Multiple routing protocols can be used in ad-hoc wireless mesh networks (wikipedia). Some are described in the Wireless Networking in the Developing World (WNDW) book (HTML version).
OLSR
OLSR, Optimized Link State Routing protocol (RFC 3626, INRIA HYPERCOM project, wikipedia), is a routing protocol for wireless ad-hoc networks.
OLSR is proactive, it runs a distributed election to choose Multipoint Distribution Relays (MPRs), which flood peridiocally the network topology (Mesh Networking with OLSR, in WNDW).
A popular implementation is the olsr.org OLSR daemon, with a link-quality extension (README) using an ETX (Expected Transmission Count) metric, making it a Radio-Aware OLSR implementation (RA-OLSR).

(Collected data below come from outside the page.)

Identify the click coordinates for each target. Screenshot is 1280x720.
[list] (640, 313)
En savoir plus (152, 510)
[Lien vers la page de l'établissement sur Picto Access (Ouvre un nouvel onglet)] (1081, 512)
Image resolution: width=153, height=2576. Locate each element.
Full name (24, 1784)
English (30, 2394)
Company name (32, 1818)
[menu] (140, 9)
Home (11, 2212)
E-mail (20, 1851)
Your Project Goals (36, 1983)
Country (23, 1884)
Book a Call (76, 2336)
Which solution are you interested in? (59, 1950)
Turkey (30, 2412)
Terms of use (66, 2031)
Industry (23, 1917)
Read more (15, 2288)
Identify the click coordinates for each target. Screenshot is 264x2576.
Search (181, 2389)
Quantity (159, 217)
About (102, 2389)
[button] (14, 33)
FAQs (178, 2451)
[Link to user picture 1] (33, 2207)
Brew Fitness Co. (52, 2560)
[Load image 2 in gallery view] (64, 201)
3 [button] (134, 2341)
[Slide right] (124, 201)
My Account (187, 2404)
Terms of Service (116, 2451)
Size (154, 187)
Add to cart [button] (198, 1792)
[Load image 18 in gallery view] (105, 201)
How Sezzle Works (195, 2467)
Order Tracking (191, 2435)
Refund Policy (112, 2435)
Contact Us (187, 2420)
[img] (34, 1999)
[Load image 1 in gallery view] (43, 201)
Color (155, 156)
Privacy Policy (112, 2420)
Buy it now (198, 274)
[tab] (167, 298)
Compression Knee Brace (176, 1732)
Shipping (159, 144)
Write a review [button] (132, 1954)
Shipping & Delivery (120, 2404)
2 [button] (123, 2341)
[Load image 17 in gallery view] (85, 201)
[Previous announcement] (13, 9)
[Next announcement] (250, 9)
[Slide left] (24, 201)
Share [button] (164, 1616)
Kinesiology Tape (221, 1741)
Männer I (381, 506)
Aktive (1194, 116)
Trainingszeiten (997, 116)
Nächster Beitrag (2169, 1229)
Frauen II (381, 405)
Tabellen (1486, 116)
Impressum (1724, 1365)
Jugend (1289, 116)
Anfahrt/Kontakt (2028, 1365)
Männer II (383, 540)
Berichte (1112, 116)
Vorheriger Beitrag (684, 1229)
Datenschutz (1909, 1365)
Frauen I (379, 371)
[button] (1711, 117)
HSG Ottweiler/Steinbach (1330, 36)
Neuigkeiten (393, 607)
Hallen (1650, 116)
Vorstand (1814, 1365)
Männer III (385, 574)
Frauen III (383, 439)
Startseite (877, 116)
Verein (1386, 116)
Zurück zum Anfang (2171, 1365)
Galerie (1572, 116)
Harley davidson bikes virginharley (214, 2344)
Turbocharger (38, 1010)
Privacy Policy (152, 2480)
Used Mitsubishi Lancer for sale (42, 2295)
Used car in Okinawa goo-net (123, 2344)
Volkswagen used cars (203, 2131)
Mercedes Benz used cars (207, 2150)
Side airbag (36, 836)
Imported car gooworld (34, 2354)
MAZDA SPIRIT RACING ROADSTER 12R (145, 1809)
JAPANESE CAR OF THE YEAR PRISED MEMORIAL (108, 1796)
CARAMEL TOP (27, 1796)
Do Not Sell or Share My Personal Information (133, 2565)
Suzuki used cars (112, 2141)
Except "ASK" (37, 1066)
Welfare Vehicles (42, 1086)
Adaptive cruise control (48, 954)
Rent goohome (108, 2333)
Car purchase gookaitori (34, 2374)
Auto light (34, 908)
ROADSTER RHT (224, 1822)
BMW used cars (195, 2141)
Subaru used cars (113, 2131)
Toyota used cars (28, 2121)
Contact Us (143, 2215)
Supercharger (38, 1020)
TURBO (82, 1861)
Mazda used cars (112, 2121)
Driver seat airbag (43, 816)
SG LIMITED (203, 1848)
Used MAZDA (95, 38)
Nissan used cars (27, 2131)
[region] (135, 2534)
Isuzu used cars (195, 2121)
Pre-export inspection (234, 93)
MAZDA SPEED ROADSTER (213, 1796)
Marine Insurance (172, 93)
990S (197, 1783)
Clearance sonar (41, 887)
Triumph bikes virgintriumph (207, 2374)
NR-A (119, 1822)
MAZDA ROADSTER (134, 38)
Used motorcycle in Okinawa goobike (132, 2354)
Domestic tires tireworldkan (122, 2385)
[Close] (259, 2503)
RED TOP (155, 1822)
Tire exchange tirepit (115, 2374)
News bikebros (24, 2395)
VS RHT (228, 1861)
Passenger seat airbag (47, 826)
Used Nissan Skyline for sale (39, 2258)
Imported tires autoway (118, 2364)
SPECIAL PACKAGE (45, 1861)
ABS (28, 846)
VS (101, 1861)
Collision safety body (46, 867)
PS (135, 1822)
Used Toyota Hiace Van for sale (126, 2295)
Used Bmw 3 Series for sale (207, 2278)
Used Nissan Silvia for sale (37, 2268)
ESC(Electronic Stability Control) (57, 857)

The Open Mesh project is developping an alternative to OLSR, called B.A.T.M.A.N. (overview).
AODV
AODV, Ad hoc On-Demand Distance Vector (RFC 3561), is another routing protocol for wireless mesh networks.
It is reactive, it creates routing traffic only when needed.
802.11s
The OLPC laptop project plans to use the upcoming 802.11s standard (wikipedia), see the mesh network details.
It uses a new routing protocol as default: HWMP, Hybrid Wireless Mesh Protocol. It is based on AODV for layer 3 routing and uses a modified Rapid Spanning Tree protocol for layer 2.
RA-OLSR was initially included as an optional routing protocol for the 802.11s draft, but it has been dropped because of extra complexity for the standard, with no added value. Though, it can still be used as a routing protocol, since the 802.11s specification allows optional routing protocols (without defining them).